Il tutto si registra a pochi giorni dall’emanazione delle ordinanze ordinanze n. 117 e 118 del 2019 emanate dall’Ufficio Circondariale Marittimo isolano per normare l’ormeggio e l’operatività delle navi RO/RO nei due principali porti dell’isola d’Ischia.
Obiettivo dichiarato: ridurre la sovrapposizione di navi in orari concomitanti al fine di ridurre l’impatto sulla circolazione portuale ed extra-portuale e aumentare i margini di sicurezza delle operazioni portuali stesse.

In ciò determinante con la stesura del quadro orari sarà la regione Campania che di fatto deve provvedere anche alle infrastrutture o dette tali.

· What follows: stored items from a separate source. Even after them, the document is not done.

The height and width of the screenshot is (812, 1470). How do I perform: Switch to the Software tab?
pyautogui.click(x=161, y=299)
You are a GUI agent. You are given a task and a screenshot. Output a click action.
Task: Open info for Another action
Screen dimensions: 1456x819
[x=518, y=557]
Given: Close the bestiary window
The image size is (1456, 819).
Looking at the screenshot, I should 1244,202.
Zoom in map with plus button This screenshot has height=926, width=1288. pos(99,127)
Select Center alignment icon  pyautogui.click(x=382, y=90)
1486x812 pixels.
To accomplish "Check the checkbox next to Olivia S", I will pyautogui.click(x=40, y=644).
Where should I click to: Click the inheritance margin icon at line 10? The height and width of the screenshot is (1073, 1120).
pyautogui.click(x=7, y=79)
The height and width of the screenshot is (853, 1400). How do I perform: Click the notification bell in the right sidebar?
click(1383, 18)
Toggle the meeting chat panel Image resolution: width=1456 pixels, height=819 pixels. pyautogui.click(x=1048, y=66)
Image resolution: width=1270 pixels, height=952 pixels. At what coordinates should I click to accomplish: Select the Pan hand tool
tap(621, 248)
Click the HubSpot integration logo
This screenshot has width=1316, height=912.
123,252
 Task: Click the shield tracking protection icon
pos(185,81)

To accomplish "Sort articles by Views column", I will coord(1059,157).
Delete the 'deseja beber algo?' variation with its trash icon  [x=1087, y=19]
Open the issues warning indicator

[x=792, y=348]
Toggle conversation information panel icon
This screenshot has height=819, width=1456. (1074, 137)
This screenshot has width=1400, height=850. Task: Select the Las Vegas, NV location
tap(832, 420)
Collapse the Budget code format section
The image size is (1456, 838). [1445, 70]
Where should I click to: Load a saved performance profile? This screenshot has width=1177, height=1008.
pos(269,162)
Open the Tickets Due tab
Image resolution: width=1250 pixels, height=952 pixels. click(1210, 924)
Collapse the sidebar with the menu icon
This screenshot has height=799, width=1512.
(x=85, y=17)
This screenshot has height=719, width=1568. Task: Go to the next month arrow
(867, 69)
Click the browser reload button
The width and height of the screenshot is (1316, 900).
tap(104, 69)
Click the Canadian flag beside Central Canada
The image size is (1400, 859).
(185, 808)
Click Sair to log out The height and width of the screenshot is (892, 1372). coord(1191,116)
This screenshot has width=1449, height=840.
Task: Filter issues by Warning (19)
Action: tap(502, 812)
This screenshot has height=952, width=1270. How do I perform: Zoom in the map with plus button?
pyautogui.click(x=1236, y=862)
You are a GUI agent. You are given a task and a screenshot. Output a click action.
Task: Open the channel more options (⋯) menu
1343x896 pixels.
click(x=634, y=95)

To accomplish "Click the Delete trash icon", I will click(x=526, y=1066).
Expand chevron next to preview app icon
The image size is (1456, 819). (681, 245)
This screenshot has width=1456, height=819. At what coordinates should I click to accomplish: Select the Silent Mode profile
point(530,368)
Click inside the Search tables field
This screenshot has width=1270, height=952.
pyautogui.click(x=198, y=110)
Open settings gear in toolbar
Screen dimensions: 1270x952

In particolare modo, l’accertamento tecnicoamministrativo eseguito appena 24 ore fa investe una parte della banchina Olimpica destinato ai traffici commerciali ed allo stato non collaudata. Al termine delle verifiche già eseguite e da eseguirsi dovrà stabilirsi se, per la redazione del nulla osta necessario al ripristino della operatività fattuale, occorrono ulteriori interventi a farsi o, si potrà operare sulla base dello status quo.

I restanti ormeggi restano operativi per le corse marittime di linea come da quadro orari accosti della Regione Campania e resi disponibili per le unità che non potranno ormeggiare al tratto di banchina in attesa di collaudo.
La questione porti assume sempre più una connotazione grottesca alle nostre latitudini.

Parliamo di infrastrutture che per promiscuità di traffici, caratteristiche tecnica e tenuta, altrove non sarebbero degne di tale nome, magari non sarebbero neppure indicati come porti, ma che di fatto qui ad Ischia reggono le sorti dell’intera economica che intorno ad essi gravita e non solo per i traffici marittimi.

Porti che andrebbero completamente rivoluzionati e potenziati e per i quali invece, periodicamente si assiste ad interventi di restyling ed “impupazzamento“ fin a se stessi.

Lo ricordiamo nel maggio 2017 le stesse banchine furono, tra l’altro, oggetto di lavori di manutenzione straordinaria alla pavimentazione, proprio delle aree di ormeggio della Banchina Olimpica del Porto di Ischia. In particolare le aree di cantiere furono le Piazzole delle zone di ormeggio contraddistinte dalle bitte Nr. 1 e 2 bassa e dalla Nr. 1 alla Nr. 6 alta. I lavori durarono appena cinque giorni con appalto a carico della regione Campania Sarà la CO ME.GA. S.r.I. di Salerno ad occuparsi dei Lavori. Direttore dei Lavori Ing. Alfredo Rozza, Responsabile Cantiere Geom. Salvatore Gaeta ed il Sig. Mazzella Gaetano.

Insomma la solita fabbrica di San Pietro, dove gli interventi, eccetto quelli necessari ed essenziali, non hanno mai fine.